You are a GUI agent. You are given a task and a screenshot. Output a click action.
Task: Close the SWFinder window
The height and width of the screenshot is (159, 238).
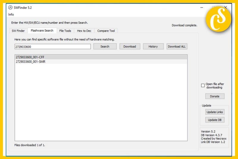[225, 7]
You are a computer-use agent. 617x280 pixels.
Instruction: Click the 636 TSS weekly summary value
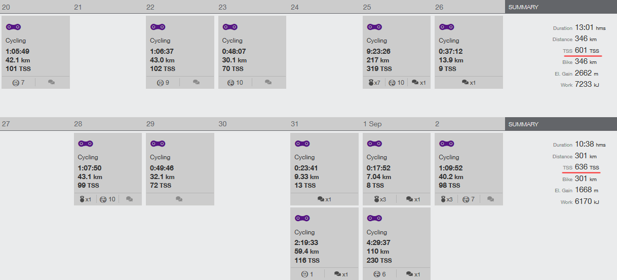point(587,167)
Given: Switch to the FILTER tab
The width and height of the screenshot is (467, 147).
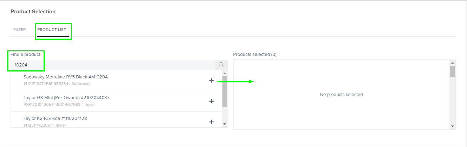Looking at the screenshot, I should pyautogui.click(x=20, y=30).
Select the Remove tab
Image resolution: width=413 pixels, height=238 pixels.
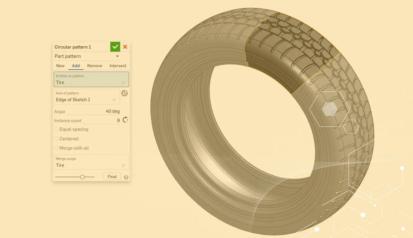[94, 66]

==

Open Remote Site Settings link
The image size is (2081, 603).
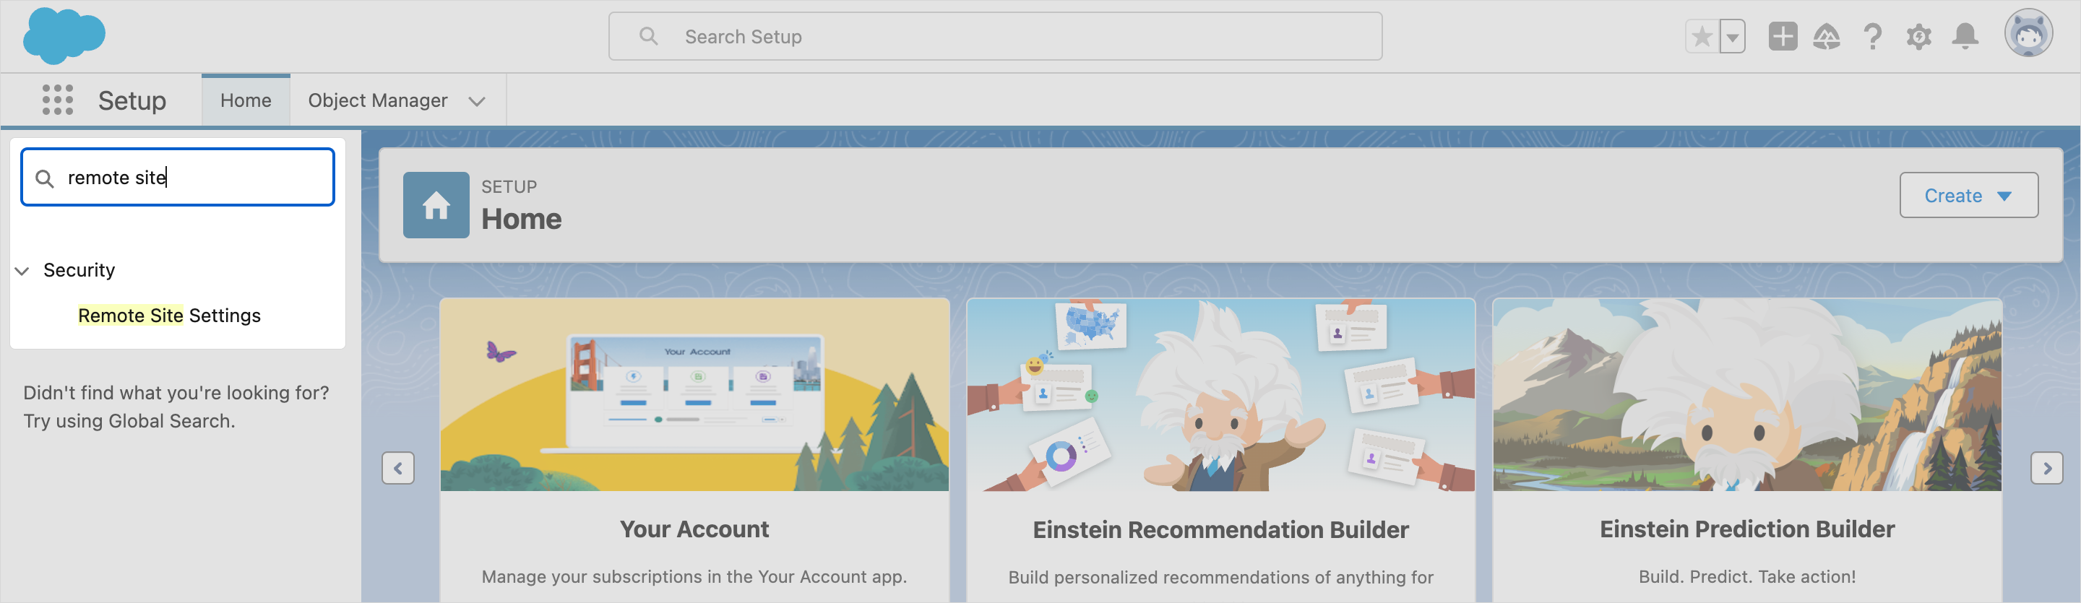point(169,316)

==

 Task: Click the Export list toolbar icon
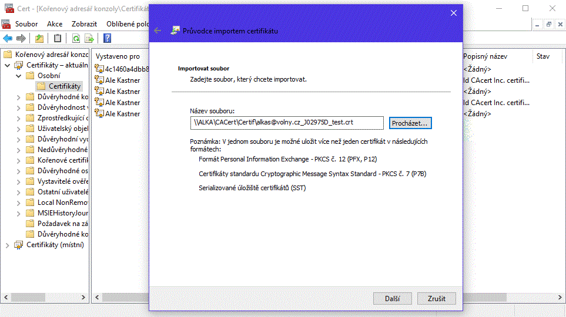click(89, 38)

Assigned task
I'd like every line with the string "agent" copied from the listing.

Your solution
You are a GUI agent. You are given a task and a screenshot. Output a click action.
You are a computer-use agent. 617x280 pixels.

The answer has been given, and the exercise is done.